Sixth, a number of lingering moral, ethical and political questions are cast in a new light in this context. The significance of individual behaviors and decisions is informed and largely determined by the context of the culture and institutions in which those behaviors and decisions are executed. Many of the morally despicable but not illegal investment decisions leading to the recent economic downturn put individuals in the position of either setting themselves apart and threatening their careers or doing what was best for their portfolios within the limits of the law. Current efforts intended to devise new regulatory constraints are misguided in focusing on ever more microscopically defined particulars. What is needed is instead a system in which profits are contingent on the growth of human, social, and natural capital. In that framework, legal but ultimately unfair practices would drive down social capital stock values, counterbalancing ill-gotten gains and making them unprofitable.

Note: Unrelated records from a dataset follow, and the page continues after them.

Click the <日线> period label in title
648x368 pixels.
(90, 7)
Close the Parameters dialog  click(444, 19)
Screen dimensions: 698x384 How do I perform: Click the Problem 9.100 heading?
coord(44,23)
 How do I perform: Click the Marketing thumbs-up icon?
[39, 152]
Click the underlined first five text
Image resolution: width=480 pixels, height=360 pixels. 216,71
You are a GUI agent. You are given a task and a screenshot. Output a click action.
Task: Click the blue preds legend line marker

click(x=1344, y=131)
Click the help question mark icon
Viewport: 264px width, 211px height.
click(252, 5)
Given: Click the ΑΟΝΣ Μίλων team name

Seventh, the International Vocabulary of Measurement, now in its third edition (VIM3), is a standard recognized by all eight international standards accrediting bodies (BIPM, etc.). The VIM3 (http://www.bipm.org/en/publications/guides/vim.html) and forthcoming VIM4 are intended to provide a uniform set of concepts and terms for all fields that employ measures across the natural and social sciences. A new dialogue on these issues has commenced in the context of the International Measurement Confederation (IMEKO), whose member organizations are the weights and standards measurement institutes from countries around the world (Conference note, 2011). The 2012 President of the Psychometric Society, Mark Wilson, gave an invited address at the September 2011 IMEKO meeting (Wilson, 2011), and a member of the VIM3 editorial board, Luca Mari, is invited to speak at the July, 2012 International Meeting of the Psychometric Society. I encourage all interested parties to become involved in efforts of these kinds in their own fields.